I've been able to reproduce this bug on RHEL 4 while appling Update 4. (However, this case was not due to a bad package from RHN.) The examples I have are from an x86_64 machine. The administrator of these machines had previously run the following commands in thier kickstart: /bin/mv -f /usr/share/ssl/certs /usr/share/ssl/localcerts /bin/ln -s /afs/bp/contrib/openssl/ssl/certs /usr/share/ssl/certs So the /usr/share/ssl/certs was now a symlink rather than the original directory that the package put there. Update 4 contained an errata for openssl and the following errors occured: Installing /var/spool/up2date/openssl-0.9.7a-43.10.x86_64.rpm... error: unpacking of archive failed on file /usr/share/ssl/certs: cpio: chown Shutting down NFS mountd: [FAILED] Shutting down NFS daemon: [FAILED] Shutting down NFS quotas: [FAILED] Shutting down NFS services: [ OK ] Shutting down RPC idmapd: [ OK ] Stopping NFS statd: [ OK ] groupdel: group rpm does not exist There was a fatal RPM install error. The message was: There was a rpm unpack error installing the package: openssl-0.9.7a-43.10 This being in the middle of the entire Update 4 transaction all of the affect machines were completely hosed. Most services (like sshd and crond) were no longer running after the update. Most of the system was nonfunctional due to missing files and libraries. The RPM database was inconsistant with what was applied to the file system. This issue has become a very serious issue for NCSU and we need to see some movement about getting this condition fixed.

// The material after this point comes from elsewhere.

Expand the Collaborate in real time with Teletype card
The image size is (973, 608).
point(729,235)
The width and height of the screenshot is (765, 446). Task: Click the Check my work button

Created attachment 134389 [details] output from failed up2date run This attachment contains the output from up2date showing all packages being upgraded and the error in the transaction.
This bug is filed against RHEL 3, which is in maintenance phase. During the maintenance phase, only security errata and select mission critical bug fixes will be released for enterprise products. Since this bug does not meet that criteria, it is now being closed. For more information of the RHEL errata support policy, please visit: http://www.redhat.com/security/updates/errata/ If you feel this bug is indeed mission critical, please contact your support representative. You may be asked to provide detailed information on how this bug is affecting you.